From my prediction, only the indoor plants could eliminate indoor pollutants; as in this case the chemical formalin. While the outdoor plants are unable to do so. But I found out that decrease in mass of formalin in the entire 50ml beakers that contained the chemical is influenced by the ineffectiveness of the transparent chamber, which therefore rejects the theory that indoor plants transpiration alone could remove the pollutant. The ineffectiveness is referring to the external air movement that causes evaporation of formalin.
According to the data processed, the percentage of formalin absorbed by each of the plants shows a very close difference to one another and it is irrelevant to assume that all the formalin that was lost was via transpiration. Further research was made to explain these big differences. I concluded that the difference in rate of transpiration in plants affect the rate at which volume of formalin is decreased. Thus, the greater the transpiration rates of a plant, the better quality of air it produces. My assumption on this is because of the availability amount of water vapor that could be emitted out by the leaves of the plants is great when the rate of transpiration of a plant is high. This enables more mixing of the water vapor in the atmosphere with the vaporized chemical. This means, there would be more ‘food' that is available to be broken down by the microbes at the root system of a plant. Of all the six plants chosen to be experimented, only 4 of them have high transpiration rates. They are Janet Craig (D. deremensis), Boston fern (N. exaltata), Kimberly queen fern (N. obliterate), and Florist's mum (C. morifolium)[14]. The other two plants which are Snake plant (S. trifasciata) and Himalayan Balsam (I. glandulifera) have a much lower rate of transpiration when compared with the 4 plants.
Formalin is acidic in nature and there should not be any change in pH of the formalin in the beaker because generally, a buffer; carboxylic acid is present in formalin.[15] With the buffer, the solution would be able to resist any change in pH even though there is any external factor that could alter the pH of the solution. Hence, the pH should remain constant. But since there is a change in the value of pH of the formalin contained in the 50ml beaker in all of the 6 transparent chambers, I then make an early assumption that the carboxylic acid that is contained in the solution does not buffer.[16] That was why the pH value of the formalin in the beaker in all of the 6 transparent chambers increased throughout the 14 days duration of experiment. There must be an external factor present in the chamber that affected the acidity of the formalin. Throughout my findings, I found an explanation for this. Formalin acts as a reducing agent.[17] Thus it can undergo oxidation which could release its hydrogen.[18] As formalin evaporates, it is being oxidized to become CHO+. The hydrogen would then combine with the water vapour emitted by the plants via transpiration; from H2O, becoming H3O+. These ions which are available in the air would be fixed by the microbes at the roots of the plants, becoming the source of food for the plants.

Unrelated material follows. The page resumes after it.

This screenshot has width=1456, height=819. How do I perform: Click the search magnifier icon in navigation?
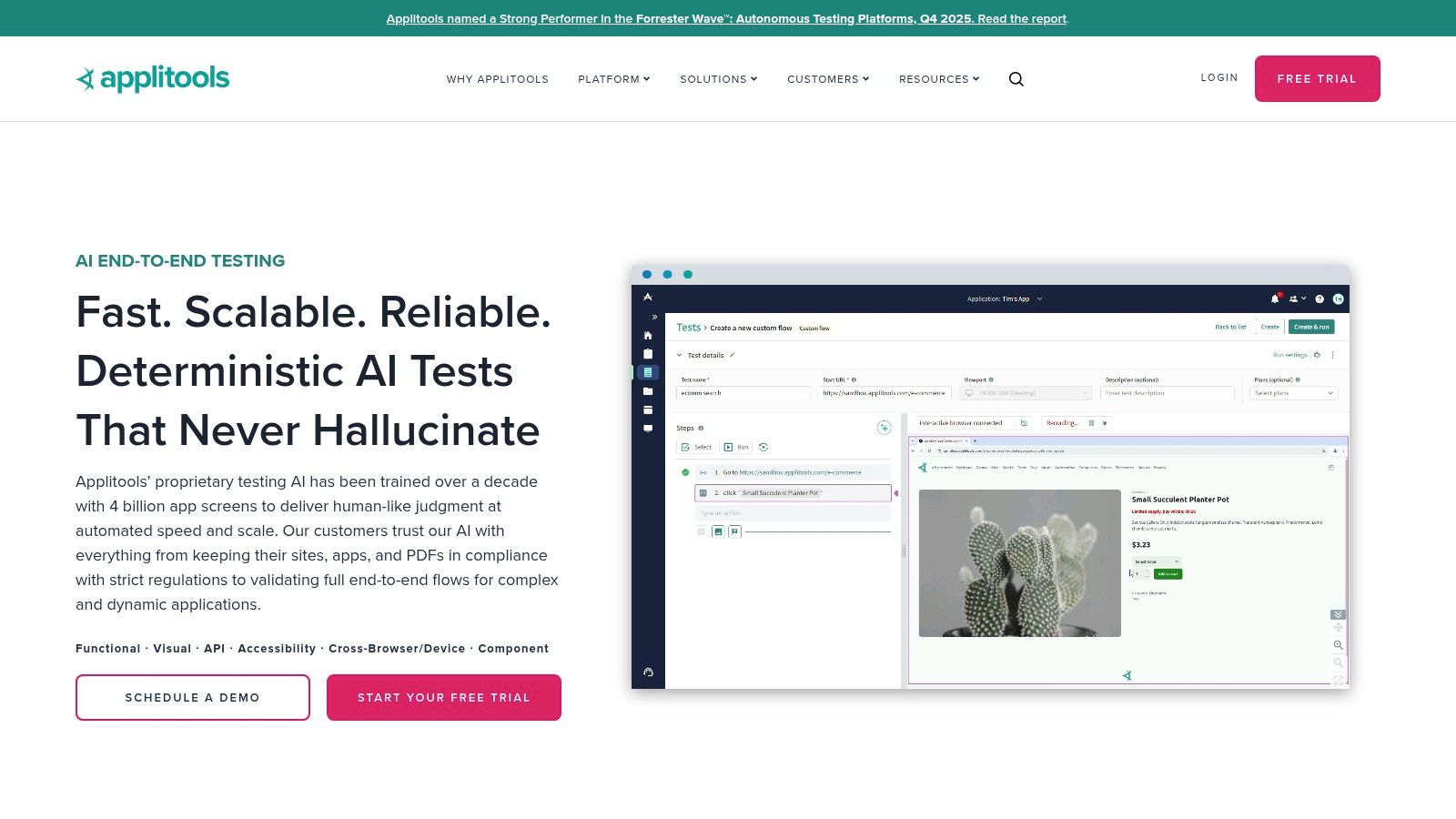click(1016, 79)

The external condition of the plants becoming worse as the experiment was carried out. Alteration of the colour of the edge of the leaves form green to yellow[19] and brown[20] and wilting of flowers[21] was due to the insufficient of water. Thus, it can be said that when the plant is lack of water, it would not be efficient in removing pollutants. The plants got dried up; changing colour from green to brown thus there was no stomata opening because the guard cells die. Eventually, the transfer of chemical downwards to the roots of the plants will not happen. It can be assumed that for plants that got dried up towards the end of experiment that the colour of the leaves started to become brown, the rate at which the mass of formalin decreases was not mainly supported by the process of vaporized chemical being absorbed through the stomata. Perhaps the colonies of bacteria are still present at the roots of the plants with this condition but the rate of decrease of formalin mass is reduced, not as rapid as the initial rate.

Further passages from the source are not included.